Department of Obstetrics and Gynaecology, The University of Hong Kong, Pokfulam Road, Hong Kong, China.
BMC Cancer. 2013 Jan 18;13:25. doi: 10.1186/1471-2407-13-25.
Choriocarcinoma is a gestational trophoblastic tumor which causes high mortality if left untreated. MicroRNAs (miRNAs) are small non protein-coding RNAs which inhibit target gene expression. The role of miRNAs in choriocarcinoma, however, is not well understood. In this study, we examined the effect of miR-34a in choriocarcinoma.
MiR-34a was either inhibited or ectopically expressed transiently in two choriocarcinoma cell lines (BeWo and JEG-3) respectively. Its actions on cell invasion, proliferation and colony formation at low cell density were examined. The miR-34a putative target Notch ligand Delta-like 1 (DLL1) was identified by adoption of different approaches including: in-silico analysis, functional luciferase assay and western blotting. Real-time quantitative polymerase chain reaction was used to quantify changes in the expression of matrix proteinase in the treated cells.
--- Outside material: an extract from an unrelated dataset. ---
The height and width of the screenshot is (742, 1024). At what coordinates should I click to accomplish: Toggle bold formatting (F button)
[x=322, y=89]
To nullify the effect of miR-34a ectopic expression, we activated Notch signaling through force-expression of the Notch intracellular domain in the miR-34a force-expressed cells. In addition, we studied the importance of DLL1 in BeWo cell invasion through ligand stimulation and antibody inhibition. Furthermore, the induction in tumor formation of miR-34a-inhibited BeWo cells in SCID mice was investigated.
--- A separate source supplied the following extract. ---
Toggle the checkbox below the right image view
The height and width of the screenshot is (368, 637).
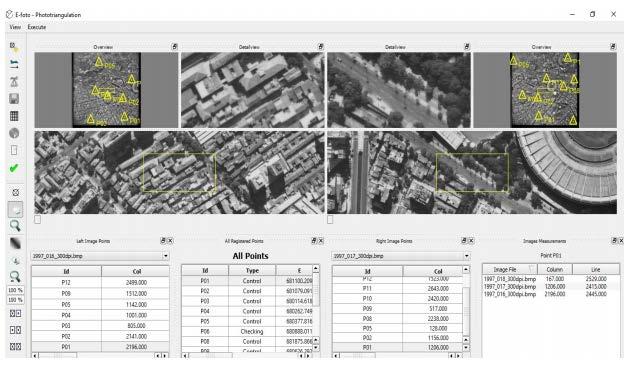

Transient miR-34a force-expression significantly suppressed cell proliferation and invasion in BeWo and JEG-3 cells. In silicon miRNA target prediction, luciferase functional assays and Western blotting analysis demonstrated that miR-34a regulated DLL1 expression in both cell lines. Although force-expression of miR-34a suppressed the expression of DLL1 and NOTCH1, the extent of suppression was higher in DLL1 than NOTCH1 in both cell lines. MiR-34a-mediated DLL1 suppression led to reduced matrix metallopeptidase 9 and urokinase-type plasminogen activator expression. The effect of miR-34a on cell invasion was partially nullified by Notch signaling activation. DLL1 ligand stimulated while anti-DLL1 antibody treatment suppressed cell invasion. Mice inoculated with BeWo cells transfected with miR-34a inhibitor had significantly larger xenografts and stronger DLL1 expression than those with cells transfected with the control inhibitor.
MiR-34a reduced cell proliferation and invasiveness, at least, partially through its inhibitory effect on DLL1.
绒癌是一种妊娠滋养细胞肿瘤,如果不治疗会导致高死亡率。微小 RNA(miRNA)是一种小的非蛋白编码 RNA,可抑制靶基因的表达。然而,miRNA 在绒癌中的作用尚不清楚。在这项研究中,我们研究了 miR-34a 在绒癌中的作用。
分别在绒癌细胞系(BeWo 和 JEG-3)中转染 miR-34a 抑制剂或过表达 miR-34a,检测其对低细胞密度下细胞侵袭、增殖和集落形成的影响。采用不同方法(包括计算机分析、功能荧光素酶检测和 Western blot)鉴定 miR-34a 的潜在靶基因 Notch 配体 Delta-like 1(DLL1)。采用实时定量聚合酶链反应检测处理细胞中基质蛋白酶表达的变化。为了消除 miR-34a 过表达的影响,我们通过转染 Notch 胞内结构域激活 Notch 信号通路,从而过表达 Notch 信号通路。此外,我们通过配体刺激和抗体抑制研究了 DLL1 在 BeWo 细胞侵袭中的重要性。此外,我们还研究了 miR-34a 抑制的 BeWo 细胞在 SCID 小鼠中的肿瘤形成诱导作用。
瞬时 miR-34a 过表达显著抑制了 BeWo 和 JEG-3 细胞的增殖和侵袭。在硅基 miRNA 靶位预测、荧光素酶功能检测和 Western blot 分析中,miR-34a 在两种细胞系中均调控 DLL1 的表达。尽管过表达 miR-34a 抑制了 DLL1 和 NOTCH1 的表达,但在两种细胞系中,DLL1 的抑制程度均高于 NOTCH1。miR-34a 介导的 DLL1 抑制导致基质金属蛋白酶 9 和尿激酶型纤溶酶原激活物表达减少。 Notch 信号通路的激活部分消除了 miR-34a 对细胞侵袭的影响。DLL1 配体刺激,而抗 DLL1 抗体处理抑制细胞侵袭。与转染对照抑制剂的细胞相比,转染 miR-34a 抑制剂的 BeWo 细胞接种的小鼠的异种移植物明显增大,DLL1 表达增强。
miR-34a 通过抑制 DLL1 至少部分降低细胞增殖和侵袭能力。